### [Article]
- Theatrical Poster
- Directed by: Martina Priessner [de]
- Written by: Martina Priessner
- Produced by: Claudia Wolf
- Cinematography: Anne Misselwitz [de]
- Edited by: Bettina Blickwede
- Release date: April 16, 2010 (Istanbul);
- Running time: 88 minutes
- Countries: Germany; Turkey;
- Languages: German; Turkish;

= Based Down South =

2010 film

Based Down South (Wir sitzen im Süden) is a 2010 German-Turkish documentary film written and directed by Martina Priessner about four Turks born in Germany but who now live in Istanbul. The film was selected for the 29th International Film Festival Istanbul, where it premiered, 53rd International Leipzig Festival for Documentary and Animated Films, 16th London Turkish Film Festival and the 13th Istanbul International 1001 Documentary Film Festival. Based Down South was nominated for the Grimme Award in 2011.

### [Task requirements]
[1] In the Based Down South article, what award was the film nominated for in 2011?
[2] Print the part of the Based Down South article that opens with the words containing "Based Down South (Wir" and closes with "Award in 2011.".
The lines after the Based Down South article come from a separate source.

### [Information shown]
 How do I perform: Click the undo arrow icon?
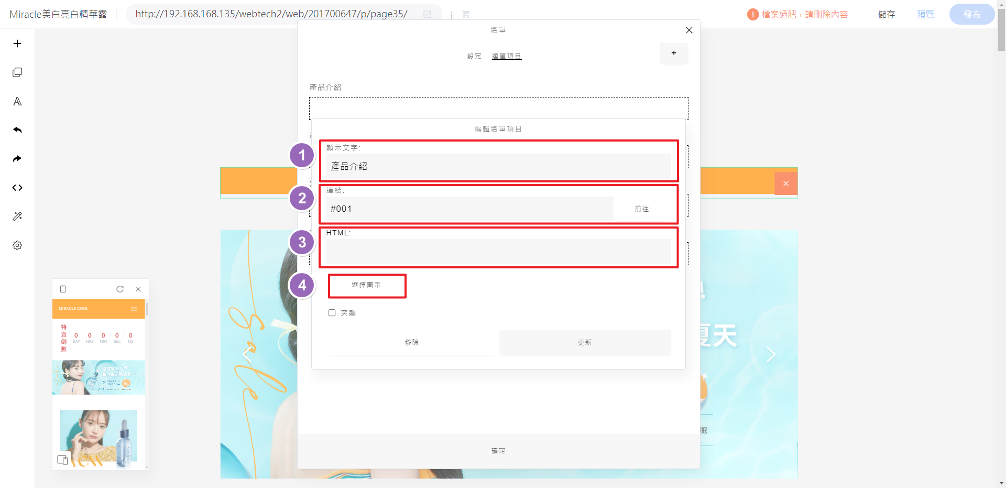17,130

### [The replies]
[1] The Grimme Award.

[2]
Based Down South (Wir sitzen im Süden) is a 2010 German-Turkish documentary film written and directed by Martina Priessner about four Turks born in Germany but who now live in Istanbul. The film was selected for the 29th International Film Festival Istanbul, where it premiered, 53rd International Leipzig Festival for Documentary and Animated Films, 16th London Turkish Film Festival and the 13th Istanbul International 1001 Documentary Film Festival. Based Down South was nominated for the Grimme Award in 2011.